Küreselci çevrenin ‘üst akıl, illüminati, stratejik akıl, şeytani akıl' gibi sıfatlarla da anıldığını hatırlatan Akan, adı ne olursa olsun bu yapının aynı yapı olduğunu belirtti.
Akan şöyle konuştu:
“Bu tür terimlerle kastedilen yapının devletler üstü, ulus devletler üstü bir yapılanma. Bu yapılanma, küresel sermayeyi elinde bulunduran bir azınlık. Bu yapı medyayı, sermayeyi, düşünce kuruluşlarını, büyük şirketleri kontrol ediyor.
Elbette bu yapı sonsuz bir güce sahip değil. Gözümüzde çok büyütmeye gerek yok ancak önemli olan bu yapının elindeki en büyük koz olan sermayeleri ile devletleri bir sarmalın içerisinde hapsetmiş olduklarını görmek. İnsanların devletlere ihtiyaç duyduğu bütün alanlarda bu yapılar faaliyet halinde.
Bu gücü bertaraf edecek, sermaye gücünü kıracak kararlar alınabilir.

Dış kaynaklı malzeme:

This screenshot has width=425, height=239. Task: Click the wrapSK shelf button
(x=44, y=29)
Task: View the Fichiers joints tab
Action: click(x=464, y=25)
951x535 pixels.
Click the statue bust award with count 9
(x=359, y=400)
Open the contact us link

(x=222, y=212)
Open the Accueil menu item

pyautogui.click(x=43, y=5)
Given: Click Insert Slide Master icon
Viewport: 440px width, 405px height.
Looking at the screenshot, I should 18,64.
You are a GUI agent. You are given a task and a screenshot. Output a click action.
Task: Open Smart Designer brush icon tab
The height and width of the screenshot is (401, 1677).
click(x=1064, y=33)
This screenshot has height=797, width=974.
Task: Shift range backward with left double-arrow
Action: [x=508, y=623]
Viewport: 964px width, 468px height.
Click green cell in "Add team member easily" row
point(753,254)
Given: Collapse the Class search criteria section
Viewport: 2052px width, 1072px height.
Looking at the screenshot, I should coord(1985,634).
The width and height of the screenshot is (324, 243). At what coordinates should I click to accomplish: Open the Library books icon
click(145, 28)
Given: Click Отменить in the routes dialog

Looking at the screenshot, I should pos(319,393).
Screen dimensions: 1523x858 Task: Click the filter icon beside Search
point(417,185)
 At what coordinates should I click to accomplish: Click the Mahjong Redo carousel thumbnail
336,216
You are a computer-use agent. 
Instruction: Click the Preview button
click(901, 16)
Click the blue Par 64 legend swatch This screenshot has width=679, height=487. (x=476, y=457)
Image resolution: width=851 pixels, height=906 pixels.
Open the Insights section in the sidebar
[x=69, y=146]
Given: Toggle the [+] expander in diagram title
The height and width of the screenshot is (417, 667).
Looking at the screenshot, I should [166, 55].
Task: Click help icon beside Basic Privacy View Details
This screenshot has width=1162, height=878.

Ancak her alanda kuşattıkları ve bunu demokrasi kılıfıyla uyguladıkları için bunlara bir şekilde dokunulamıyor.”
Mayer Amschel Rothschild'in ‘ülkelerin ekonomisini bana verin, kanunlarını kim yaparsa yapsın…' sözünü hatırlatan Akan, ‘bütün mesele budur' dedi.
Akan şöyle devam etti:
“Ülkelerin ekonomilerini çökertebilecek enstrümanlara sahipler. David Rockefeller'in 1991 yılında Almanya'nın Baden Baden şehrinde yapılan Bilderberg toplantısı öncesinde gazeteciler kendisine şöyle bir soru yöneltmişti:
‘Bunca yıldır bu toplantıları yapıyorsunuz. Hedefiniz nedir?'
Rockefeller, ‘Uluslarüstü, bankerlerden oluşan elit bir yapı oluşturmak. Çünkü ulus devletlerin başına gelen insanlar gelip geçidir. Bu dünyayı daha iyi düşünen insanlar sermayeyi elinde bulunduran insanlardır. Bu insanlar dünyanın mahvolmasını istemezler. Dünyayı en iyi bunlar düşünür.” şeklinde cevap veriyor. Bill Gates: ‘Ben hizmet tanrısıyım'
Büyük zenginlerin derdi sadece para kazanmak değil. Para gücü olmadan dünya düzeni değiştirilemez ancak başka bir şey daha var. Bu yeni dünya düzeninin bir de ‘tanrısı' olması gerekiyor. Bir yandan doğayı yok ederlerken insanı yeniden (yaratmak kelimesini kullanmak istemiyorum) bütünüyle ele geçirmek, her şeyin genetiğini değiştirmek, ağaçlardan tüm canlılara kadar… En son insanın genetiğine gelindi. Bunu da değiştirebiliyorlar. İnsan genetiğini değiştirebilecekler. İnsanların yerine robotları ikame edecekler. En üstte ‘yapay tanrı' düşünüyorlar. Buna ‘Lucifer' diyenler de var. Bill Gates'e bu hususta bir soru sorulmuştu. Dünyanın her yerinde, tarımda, ekonomide, iklim değişikliğinde fon yapmadıkları alan yok gibi. GDO'lu bitki çalışmaları fonlanıyor. Yeni bir insan, yeni bir doğa... Gates'e bu husus sorulduğunda ‘ben hizmet tanrısıyım' diyor. Bir ‘sıfırlama varsa bunun mimarı olur' diyor.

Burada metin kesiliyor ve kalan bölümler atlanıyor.